Mean parametrised Conway-Maxwell-Poisson; Observation driven approach for dispersed count data modeling
The Conway-Maxwell-Poisson (CMP) distribution is a two-parameter generalisation of the Poisson distribution that has gained recent attention due to its flexibility in modelling both overdispersed and underdispersed count data. It is an exponential family of distributions and can be considered as a continuous bridge between Poisson and other classical distributions such as geometric and Bernoulli distributions.
One of the main limitations for a broader use of CMP in practical count data analysis is that it does not provide a clear centering parameter, and that makes it difficult for CMP to model the mean of the response directly.

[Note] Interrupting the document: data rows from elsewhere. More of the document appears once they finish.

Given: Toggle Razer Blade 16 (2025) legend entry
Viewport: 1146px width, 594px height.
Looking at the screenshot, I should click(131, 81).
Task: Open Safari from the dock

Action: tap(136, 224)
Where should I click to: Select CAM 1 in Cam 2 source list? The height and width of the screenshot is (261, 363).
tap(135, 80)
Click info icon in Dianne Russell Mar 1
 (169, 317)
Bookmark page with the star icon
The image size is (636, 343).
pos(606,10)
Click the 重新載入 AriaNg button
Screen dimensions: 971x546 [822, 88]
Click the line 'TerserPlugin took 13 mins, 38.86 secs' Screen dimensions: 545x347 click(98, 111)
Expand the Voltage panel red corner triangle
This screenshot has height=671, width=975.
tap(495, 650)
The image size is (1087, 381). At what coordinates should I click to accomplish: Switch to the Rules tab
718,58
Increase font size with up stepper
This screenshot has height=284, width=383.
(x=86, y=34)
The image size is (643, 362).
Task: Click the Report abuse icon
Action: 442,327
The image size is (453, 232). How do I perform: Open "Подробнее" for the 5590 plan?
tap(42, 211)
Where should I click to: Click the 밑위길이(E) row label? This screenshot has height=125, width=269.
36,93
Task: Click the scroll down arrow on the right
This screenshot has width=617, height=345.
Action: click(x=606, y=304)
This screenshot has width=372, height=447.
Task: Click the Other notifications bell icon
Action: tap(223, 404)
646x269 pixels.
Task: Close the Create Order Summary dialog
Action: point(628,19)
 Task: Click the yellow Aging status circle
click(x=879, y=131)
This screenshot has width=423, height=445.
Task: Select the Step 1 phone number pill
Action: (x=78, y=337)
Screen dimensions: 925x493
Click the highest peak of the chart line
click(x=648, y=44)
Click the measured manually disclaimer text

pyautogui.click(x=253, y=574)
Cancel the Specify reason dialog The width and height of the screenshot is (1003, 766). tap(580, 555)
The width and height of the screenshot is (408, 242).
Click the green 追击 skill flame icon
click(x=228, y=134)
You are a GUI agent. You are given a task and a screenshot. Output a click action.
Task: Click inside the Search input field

Also, the centering parameter in CMP does not correspond directly to the expectation, and therefore, cannot be solved in a closed form. This limitation makes CMP regression difficult to compare to competing models, such as the log-linear Poisson, negative binomial or generalised Poisson models and places it on a lower level of interpretability for dispersed count data analysis.
The focus of this thesis is on introducing and investigating a new formulation of the CMP distribution parametrised via the mean (CMPμ). The aim of this new formulation is to overcome the limitations and shortcomings of the existing CMP method described above. The primary advantage of parametrising the CMP via the mean is the simple interpretation of the estimated coefficients of the regression model, as is usually the case in generalised linear models. This parametrisation also makes it easy to compare the fitting results from the CMPμ with the results obtained from other standard methods. The two primary objectives of this study are:
* To examine the applicability of CMPμ and its regression model in fitting dispersed data.
* Compare the performance of CMPμ with other methods in terms of goodness of fit, theoretical soundness, in particular the orthogonality of the mean and dispersion, and flexibility to capture dispersion.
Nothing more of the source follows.